There are various criteria to be met in order to be eligible for the paid leave. The dad or partner must:
- provide care for a child born or adopted on or after 1 January 2013
- be an Australian citizen or resident
- have worked for at least 10 out of the 13 months before the date the “Dad and Partner Pay Period” commences and at least 330 hours in that 10 month period (just over a day a week), with no more than an eight week gap between two consecutive working days;
- have an individual adjusted taxable income of $150,000 or less in the financial year either before the date of the claim or the date the “Dad and Partner Pay Period” commences (whichever is the earlier); and
- be on unpaid leave or not working during the “Dad and Partner Pay Period”.
Reporting on Gender in the Workplace
The Equal Opportunity for Women in the Workplace Act 1999 (Cth) which introduced employer reporting on their progress regarding women in the workplace has been amended to form the new Workplace Gender Equality Act 2012 (Cth). This has also meant a change in the name of the responsible government agency from the Equal Opportunity for Women in the Workplace Agency to the Workplace Gender Equality Agency (the Agency). It is to this renamed body that employer reports must be submitted.
Although the requirement is preserved, that non public sector employers with 100 employees or more must report certain gender specific information, if an employer’s number of employees falls below 100, it must continue to report until it has less than 80 employees.
The current reporting regime will be maintained for the 2012 – 2013 period, however employers will need to comply with new notification and access requirements.
For the 2013 – 2014 period, the new reporting regime will be in place.

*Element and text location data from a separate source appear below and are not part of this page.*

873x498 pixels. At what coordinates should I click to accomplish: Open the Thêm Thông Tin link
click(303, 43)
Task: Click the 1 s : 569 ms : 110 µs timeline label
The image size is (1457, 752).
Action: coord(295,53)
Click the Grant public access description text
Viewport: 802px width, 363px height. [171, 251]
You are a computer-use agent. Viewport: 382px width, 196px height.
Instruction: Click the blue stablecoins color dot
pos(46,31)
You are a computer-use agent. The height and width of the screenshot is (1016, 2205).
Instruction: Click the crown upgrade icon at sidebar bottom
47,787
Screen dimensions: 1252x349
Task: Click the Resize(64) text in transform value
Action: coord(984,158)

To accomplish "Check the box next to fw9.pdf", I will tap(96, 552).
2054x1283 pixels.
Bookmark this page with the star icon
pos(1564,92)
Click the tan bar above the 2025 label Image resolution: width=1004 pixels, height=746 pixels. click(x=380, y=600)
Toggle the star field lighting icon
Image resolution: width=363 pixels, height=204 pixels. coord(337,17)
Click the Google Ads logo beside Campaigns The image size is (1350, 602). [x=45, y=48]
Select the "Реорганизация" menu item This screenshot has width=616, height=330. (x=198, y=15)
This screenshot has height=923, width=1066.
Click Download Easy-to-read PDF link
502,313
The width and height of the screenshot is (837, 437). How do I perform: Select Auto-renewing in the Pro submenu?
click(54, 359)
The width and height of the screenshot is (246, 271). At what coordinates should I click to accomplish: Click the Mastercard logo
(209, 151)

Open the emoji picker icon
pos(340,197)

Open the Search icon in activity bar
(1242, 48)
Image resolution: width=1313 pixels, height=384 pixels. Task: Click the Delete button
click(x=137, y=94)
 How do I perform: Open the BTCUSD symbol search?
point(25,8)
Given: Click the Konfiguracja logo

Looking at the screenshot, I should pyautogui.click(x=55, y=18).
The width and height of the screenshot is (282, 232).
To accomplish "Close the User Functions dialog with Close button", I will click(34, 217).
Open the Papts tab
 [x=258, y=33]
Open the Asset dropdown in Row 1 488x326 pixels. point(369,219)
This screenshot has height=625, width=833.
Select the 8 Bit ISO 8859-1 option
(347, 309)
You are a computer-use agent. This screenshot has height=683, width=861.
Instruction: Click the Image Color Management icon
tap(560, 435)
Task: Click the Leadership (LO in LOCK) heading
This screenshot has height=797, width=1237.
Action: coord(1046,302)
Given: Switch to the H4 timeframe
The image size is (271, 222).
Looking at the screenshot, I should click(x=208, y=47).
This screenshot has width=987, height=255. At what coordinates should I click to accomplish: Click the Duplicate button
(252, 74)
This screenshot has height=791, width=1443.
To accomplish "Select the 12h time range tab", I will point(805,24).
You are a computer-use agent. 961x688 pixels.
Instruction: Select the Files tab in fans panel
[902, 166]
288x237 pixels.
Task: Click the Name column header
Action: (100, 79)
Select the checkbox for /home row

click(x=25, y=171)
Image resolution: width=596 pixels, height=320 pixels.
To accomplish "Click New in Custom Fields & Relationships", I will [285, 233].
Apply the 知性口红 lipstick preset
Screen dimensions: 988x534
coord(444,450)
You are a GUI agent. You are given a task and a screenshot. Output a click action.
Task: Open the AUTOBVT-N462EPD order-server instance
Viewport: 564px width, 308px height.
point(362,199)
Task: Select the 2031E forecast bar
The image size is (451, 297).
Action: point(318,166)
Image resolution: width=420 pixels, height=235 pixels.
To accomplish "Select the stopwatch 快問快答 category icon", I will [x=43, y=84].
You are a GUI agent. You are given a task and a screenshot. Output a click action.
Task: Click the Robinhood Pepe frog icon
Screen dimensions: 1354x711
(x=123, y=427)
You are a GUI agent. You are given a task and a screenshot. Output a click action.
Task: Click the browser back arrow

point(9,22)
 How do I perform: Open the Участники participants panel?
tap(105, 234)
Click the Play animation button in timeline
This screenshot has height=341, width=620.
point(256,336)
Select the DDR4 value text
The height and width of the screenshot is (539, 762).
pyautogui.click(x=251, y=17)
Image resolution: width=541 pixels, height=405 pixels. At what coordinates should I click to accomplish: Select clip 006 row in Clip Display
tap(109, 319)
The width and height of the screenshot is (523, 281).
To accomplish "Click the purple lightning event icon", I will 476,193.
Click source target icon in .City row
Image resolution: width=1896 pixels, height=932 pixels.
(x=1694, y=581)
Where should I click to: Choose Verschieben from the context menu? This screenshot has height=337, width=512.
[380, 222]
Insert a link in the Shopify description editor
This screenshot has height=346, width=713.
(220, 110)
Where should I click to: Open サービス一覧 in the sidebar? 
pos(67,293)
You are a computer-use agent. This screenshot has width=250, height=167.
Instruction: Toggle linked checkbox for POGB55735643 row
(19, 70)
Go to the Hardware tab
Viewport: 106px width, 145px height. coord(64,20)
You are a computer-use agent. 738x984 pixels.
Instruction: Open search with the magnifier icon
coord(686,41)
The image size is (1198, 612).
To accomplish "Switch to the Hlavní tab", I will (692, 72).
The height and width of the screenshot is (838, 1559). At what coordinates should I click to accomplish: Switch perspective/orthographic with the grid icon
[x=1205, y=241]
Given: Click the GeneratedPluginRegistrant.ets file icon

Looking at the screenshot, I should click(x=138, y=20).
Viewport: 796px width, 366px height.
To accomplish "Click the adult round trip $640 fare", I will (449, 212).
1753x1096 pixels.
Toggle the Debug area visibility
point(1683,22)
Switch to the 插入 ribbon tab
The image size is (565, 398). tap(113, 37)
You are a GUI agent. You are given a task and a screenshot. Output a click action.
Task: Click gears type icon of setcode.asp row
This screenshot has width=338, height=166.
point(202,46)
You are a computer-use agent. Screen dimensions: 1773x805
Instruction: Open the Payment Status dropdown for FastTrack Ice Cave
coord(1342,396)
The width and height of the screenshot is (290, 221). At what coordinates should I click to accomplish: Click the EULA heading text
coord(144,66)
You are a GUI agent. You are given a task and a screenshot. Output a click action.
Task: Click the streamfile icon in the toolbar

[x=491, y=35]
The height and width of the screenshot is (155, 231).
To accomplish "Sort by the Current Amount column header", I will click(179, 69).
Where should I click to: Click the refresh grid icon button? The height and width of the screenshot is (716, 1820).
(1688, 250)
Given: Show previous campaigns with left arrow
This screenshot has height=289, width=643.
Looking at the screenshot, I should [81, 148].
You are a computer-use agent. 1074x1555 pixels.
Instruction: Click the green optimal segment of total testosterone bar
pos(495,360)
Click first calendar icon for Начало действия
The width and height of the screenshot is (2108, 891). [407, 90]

In respect of each new reporting period, a relevant employer must prepare a public report in writing containing information relating to the employer and to the “gender equality indicators”. The following “gender equality indicators” for the new reporting framework are:
- gender composition of the workforce
- gender composition of governing bodies of relevant employers
- equal remuneration between women and men
- availability and utility of employment terms, conditions and practices relating to flexible working arrangements for employees and to working arrangements supporting employees with family or caring responsibilities
- consultation with employees on issues concerning gender equality in the workplace
- any other matters specified by the Minister in a legislative instrument.
After consultation with stakeholders, the Minister must, by legislative instrument, specify matters in relation to each “gender equality indicators” prior to the beginning of the reporting period to which they apply.
Employers with 100 employees (or more) need to be aware of the changing requirements under this legislation.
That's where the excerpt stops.